Parallelism is implemented using the OpenMP C/C++ Application Program Interface (API) (hereinafter referred to as OpenMP), which allows declarative parallel execution of code segments that were not initially designed for parallel processing. OpenMP is cross-platform and supported by the vast majority of C language compilers (and other languages). This solution uses a set of OpenMP tools limited to version 2.0, an older standard version. This ensures that all modern compilers can compile and execute this code correctly.
OpenMP support is not enabled by default; each development environment must be explicitly configured to use OpenMP, which is disabled by default. This ensures compatibility of the proposed solution with applications that do not require parallel switching. No changes are required for such applications.
The changes to the source code primarily involve two aspects:
Instead of using the shared buffer provided by the master port for all ports to read data, each port reserves its own buffer and reads data into it. This enables parallel reading of data by different ports. (This approach uses memory less efficiently; in practice, a buffer is needed not for each port but for each thread.)
Since data from different input ports may need to be mixed into the buffer of the same output port to create a conference, access to this buffer must be synchronized. For this purpose, each port creates its own lock using OpenMP tools, which is then used to synchronize the mixing of data from different sources.
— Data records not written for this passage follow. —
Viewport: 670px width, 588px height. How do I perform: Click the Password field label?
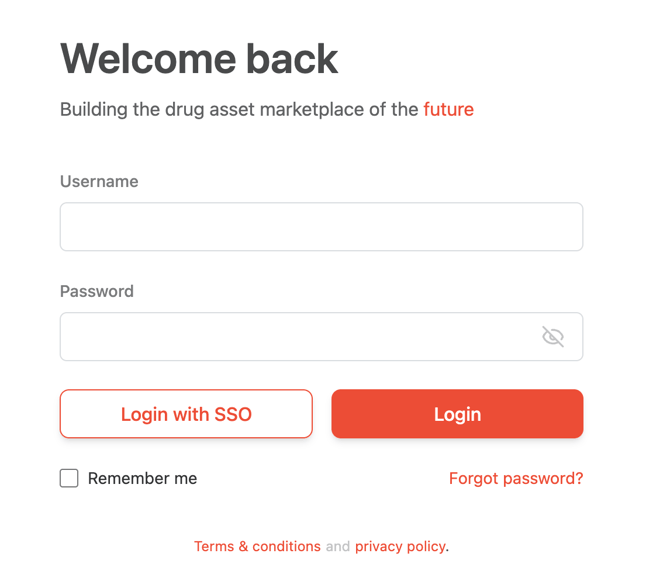[x=97, y=291]
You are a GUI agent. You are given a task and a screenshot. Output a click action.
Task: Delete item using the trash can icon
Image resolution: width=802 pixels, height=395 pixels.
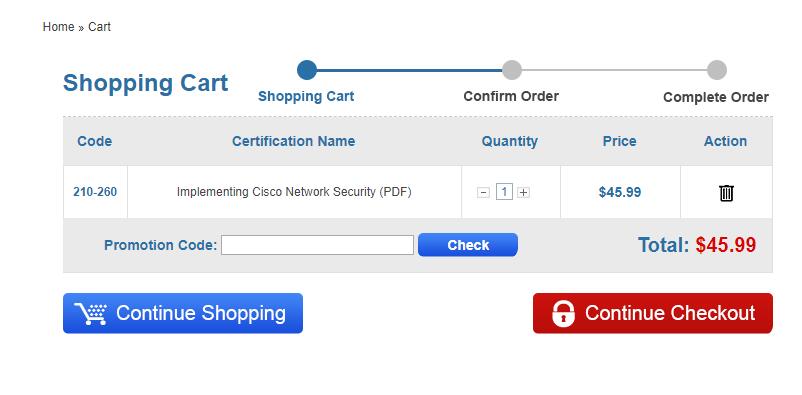pyautogui.click(x=726, y=193)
The entire get_frame() function (as before) is divided into three steps:
Each of steps 2 and 3 represents an OpenMP parallel execution region. The steps themselves are executed sequentially, meaning the next step begins only after all tasks from the previous step have been completed by all threads.
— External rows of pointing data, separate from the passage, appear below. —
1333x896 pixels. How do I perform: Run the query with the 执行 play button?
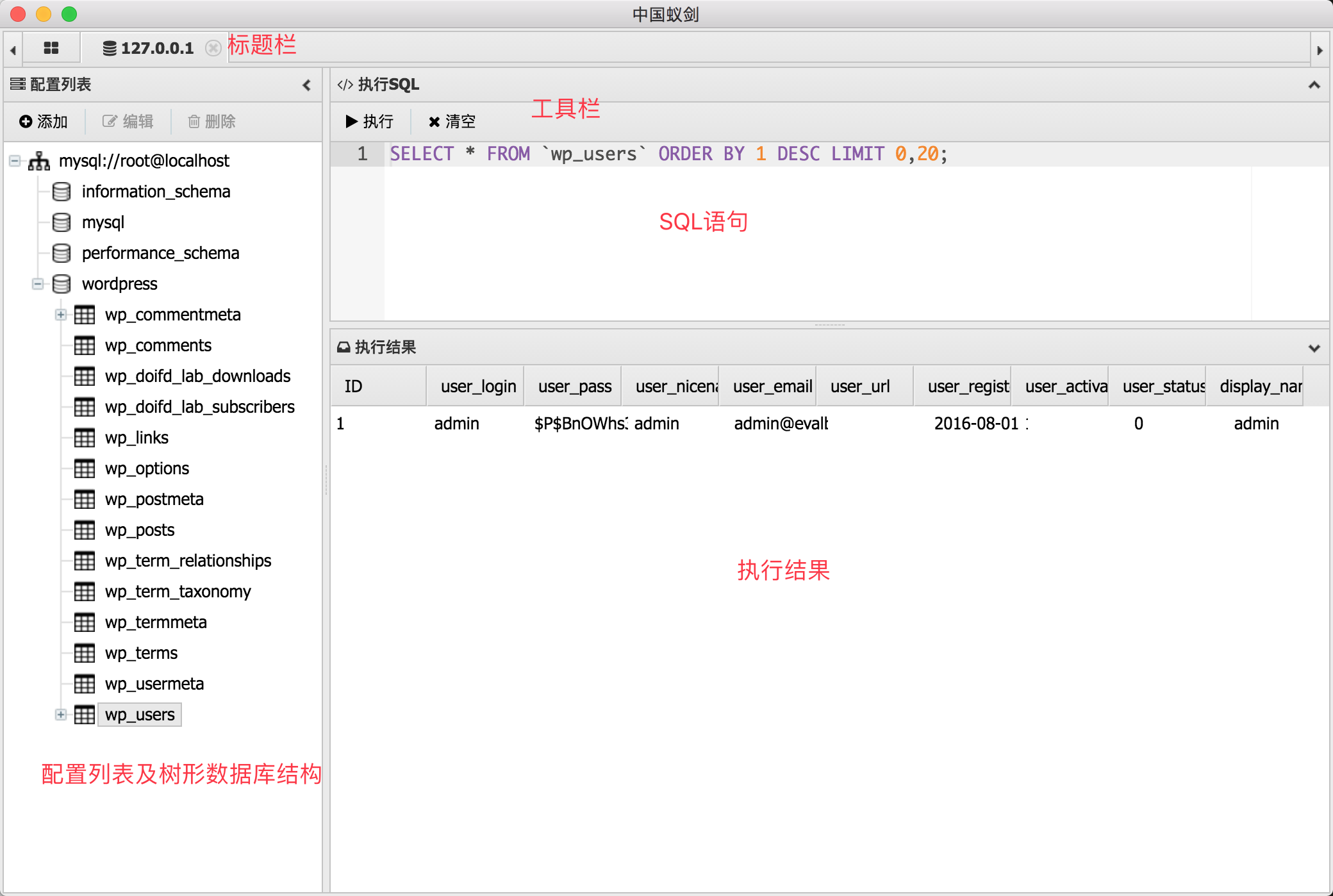[x=369, y=121]
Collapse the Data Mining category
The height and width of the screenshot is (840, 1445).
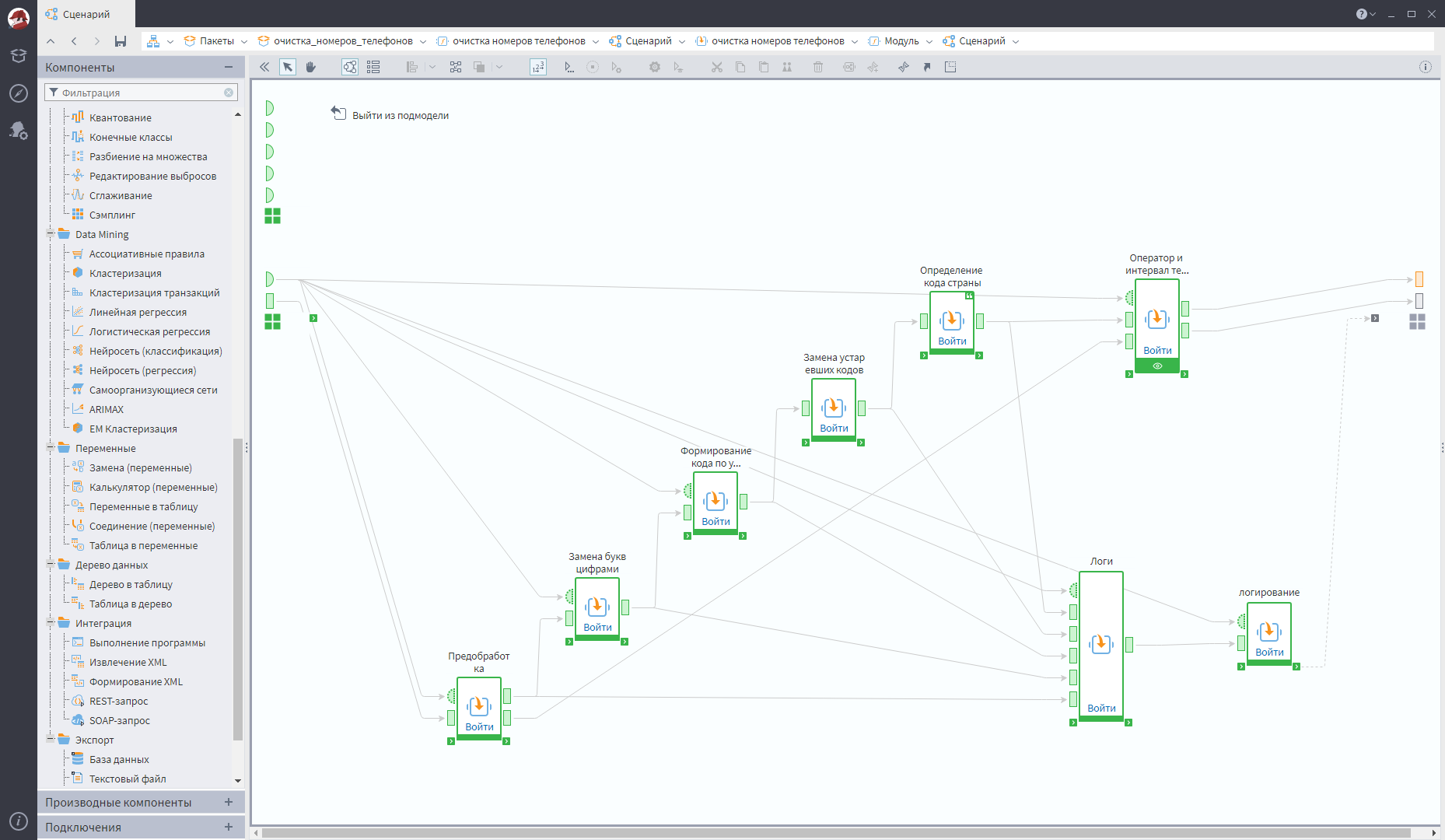[x=51, y=234]
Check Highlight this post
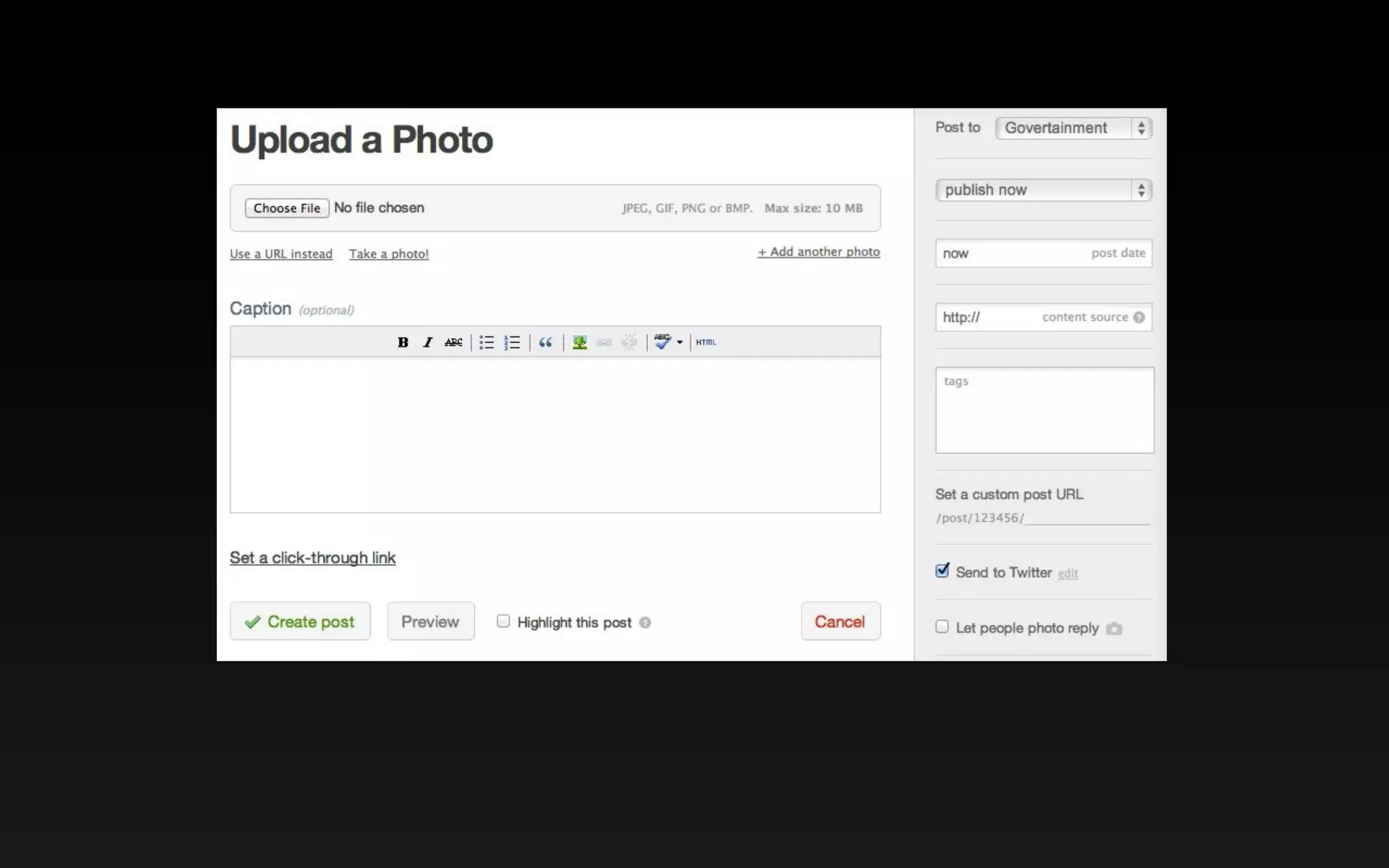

Unlike step 2, during step 3, the ports operate completely independently; no changes to the switching scheme affect the data processing for the ports. Therefore, the tasks in the asynchronous switching queue are executed concurrently with the main tasks of step 3. To prevent premature deletion of ports with transmitters, the grplock reference count of such ports is incremented during initialization (step 1). The reference count is decremented when the port processing is completed in step 3. This ensures that even if an OP_REMOVE_PORT operation is performed concurrently with data transmission in step 3, the physical resources will only be released once they are no longer in use.
In this version, the remaining risk of deadlocks after the introduction of asynchronous switching #3928 has also been resolved. The grplock handle, called within the OP_REMOVE_PORT operation under the protection of the conference bridge mutex, could previously initiate other locks in an unpredictable order. This was a potential source of deadlocks. However, the asynchronous switching algorithm ensures that such operations are executed by only one thread at a time. Therefore, these operations do not require additional synchronization. For this reason, the execution of asynchronous operations has been moved out from under the protection of the conference bridge mutex. This mutex is required only for the asynchronous operation queue, not for the operations themselves.
Other changes in the code are minor and not critical to the overall optimization concept.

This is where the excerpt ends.